# Written exercise:
Write out the passage of the forum thread below about the 169 IP address, starting at "The 169 ip address" and ending at "wireless card connects.".

# Page excerpt:
START
# 169. ip on wireless connection



## freakyblokes (Sep 9, 2006)

hey

i have a dsl connection and westell versalink 327w(wireless)....when the comp is hard wired to the comp i am able to browse...but the problem starts as soon i go wireless.......i get excellecnt signal strenght but i get a an 169. ip address(os assigned) ....tried almost everything such as the netsh commands as well as ran a winsock fix....i have inbuilt wireless card as well as wireless usb adapter...tried connecting using both the cards but still the same thing....i also get a limited or no connectivity msg....this has me on nerves..please help,,,well to top it all...i have tried going wireless with another notebook and i was able to connect fine.....


----------



## swarktech (Sep 28, 2006)

*169 ip*

The 169 ip address is a default, or alternate, ip address assigned by
Windows XP if your computer can not otherwise obtain one. Sounds like
you might want to check the network connection properties for both the
computer and wireless. Make sure the computer is set to obtain an
IP address automatically and the wireless has the DHCP feature turned
on on the wireless LAN side.....Also, you need to make sure that the
SSID broadcast is turned on....at least unti your wireless card connects.
Turn it off afterwards as a security measure to help keep "snoopers"
off your wireless .......

swarktech......


----------
END
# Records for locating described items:
START
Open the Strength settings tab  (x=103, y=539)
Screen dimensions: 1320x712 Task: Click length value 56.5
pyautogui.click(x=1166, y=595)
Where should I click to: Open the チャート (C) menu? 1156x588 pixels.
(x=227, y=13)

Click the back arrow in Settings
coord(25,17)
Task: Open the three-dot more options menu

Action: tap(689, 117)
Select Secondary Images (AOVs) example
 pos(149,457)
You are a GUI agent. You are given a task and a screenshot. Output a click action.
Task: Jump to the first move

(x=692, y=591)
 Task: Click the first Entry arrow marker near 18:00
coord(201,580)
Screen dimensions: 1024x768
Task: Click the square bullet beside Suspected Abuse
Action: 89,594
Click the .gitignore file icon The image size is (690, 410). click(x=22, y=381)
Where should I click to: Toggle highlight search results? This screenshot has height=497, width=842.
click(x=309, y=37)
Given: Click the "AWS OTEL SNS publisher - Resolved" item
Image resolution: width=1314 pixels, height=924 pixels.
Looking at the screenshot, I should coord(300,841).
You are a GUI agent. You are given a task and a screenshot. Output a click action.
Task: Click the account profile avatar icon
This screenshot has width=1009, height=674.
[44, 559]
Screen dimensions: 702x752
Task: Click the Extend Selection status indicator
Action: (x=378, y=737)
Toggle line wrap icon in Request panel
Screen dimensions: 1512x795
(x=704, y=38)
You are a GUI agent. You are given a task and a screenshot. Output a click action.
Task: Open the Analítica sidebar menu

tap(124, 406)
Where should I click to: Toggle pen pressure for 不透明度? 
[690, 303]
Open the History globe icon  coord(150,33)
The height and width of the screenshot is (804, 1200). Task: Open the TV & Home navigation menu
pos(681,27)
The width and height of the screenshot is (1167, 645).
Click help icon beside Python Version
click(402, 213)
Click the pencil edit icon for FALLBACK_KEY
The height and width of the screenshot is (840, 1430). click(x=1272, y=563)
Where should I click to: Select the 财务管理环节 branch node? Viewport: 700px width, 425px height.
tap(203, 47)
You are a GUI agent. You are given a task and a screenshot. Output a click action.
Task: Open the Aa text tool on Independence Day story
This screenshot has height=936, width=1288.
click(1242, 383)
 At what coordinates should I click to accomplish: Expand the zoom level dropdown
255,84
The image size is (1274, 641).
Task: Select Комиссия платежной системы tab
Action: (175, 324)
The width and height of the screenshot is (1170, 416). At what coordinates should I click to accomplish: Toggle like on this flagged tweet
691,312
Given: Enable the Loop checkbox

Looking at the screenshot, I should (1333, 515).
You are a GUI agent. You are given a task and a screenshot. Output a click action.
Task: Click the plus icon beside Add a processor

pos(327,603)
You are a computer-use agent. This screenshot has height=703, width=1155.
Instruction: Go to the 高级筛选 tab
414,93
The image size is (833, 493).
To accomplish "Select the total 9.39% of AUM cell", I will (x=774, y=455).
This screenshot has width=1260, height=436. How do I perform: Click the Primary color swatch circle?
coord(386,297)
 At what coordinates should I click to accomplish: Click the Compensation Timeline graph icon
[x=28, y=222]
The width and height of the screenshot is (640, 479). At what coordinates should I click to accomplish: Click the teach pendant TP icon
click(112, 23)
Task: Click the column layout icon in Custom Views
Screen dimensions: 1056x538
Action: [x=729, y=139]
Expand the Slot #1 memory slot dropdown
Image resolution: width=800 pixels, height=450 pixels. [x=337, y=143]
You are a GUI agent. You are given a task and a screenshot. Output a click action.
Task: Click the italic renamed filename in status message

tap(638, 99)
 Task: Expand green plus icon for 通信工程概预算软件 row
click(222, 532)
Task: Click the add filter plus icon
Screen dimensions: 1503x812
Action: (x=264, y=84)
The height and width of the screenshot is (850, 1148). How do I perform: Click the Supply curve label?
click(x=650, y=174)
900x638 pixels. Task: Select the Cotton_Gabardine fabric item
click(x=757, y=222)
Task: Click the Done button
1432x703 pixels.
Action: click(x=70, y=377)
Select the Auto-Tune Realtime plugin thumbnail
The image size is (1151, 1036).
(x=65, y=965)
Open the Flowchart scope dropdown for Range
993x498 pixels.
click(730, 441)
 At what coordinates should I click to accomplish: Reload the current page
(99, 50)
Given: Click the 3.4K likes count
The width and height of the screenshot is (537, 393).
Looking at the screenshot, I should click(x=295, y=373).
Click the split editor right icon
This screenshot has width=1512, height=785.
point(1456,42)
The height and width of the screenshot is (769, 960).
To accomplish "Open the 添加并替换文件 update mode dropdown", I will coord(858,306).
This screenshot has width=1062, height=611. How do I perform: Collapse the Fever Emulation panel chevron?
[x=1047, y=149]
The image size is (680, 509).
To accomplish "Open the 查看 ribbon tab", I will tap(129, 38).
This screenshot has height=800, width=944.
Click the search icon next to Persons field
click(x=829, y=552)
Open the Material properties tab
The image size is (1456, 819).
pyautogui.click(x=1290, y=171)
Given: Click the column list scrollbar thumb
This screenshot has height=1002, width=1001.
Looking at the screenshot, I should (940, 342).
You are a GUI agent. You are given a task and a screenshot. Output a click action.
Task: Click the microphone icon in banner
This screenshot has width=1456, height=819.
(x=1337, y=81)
END
# Finished answer:
The 169 ip address is a default, or alternate, ip address assigned by
Windows XP if your computer can not otherwise obtain one. Sounds like
you might want to check the network connection properties for both the
computer and wireless. Make sure the computer is set to obtain an
IP address automatically and the wireless has the DHCP feature turned
on on the wireless LAN side.....Also, you need to make sure that the
SSID broadcast is turned on....at least unti your wireless card connects.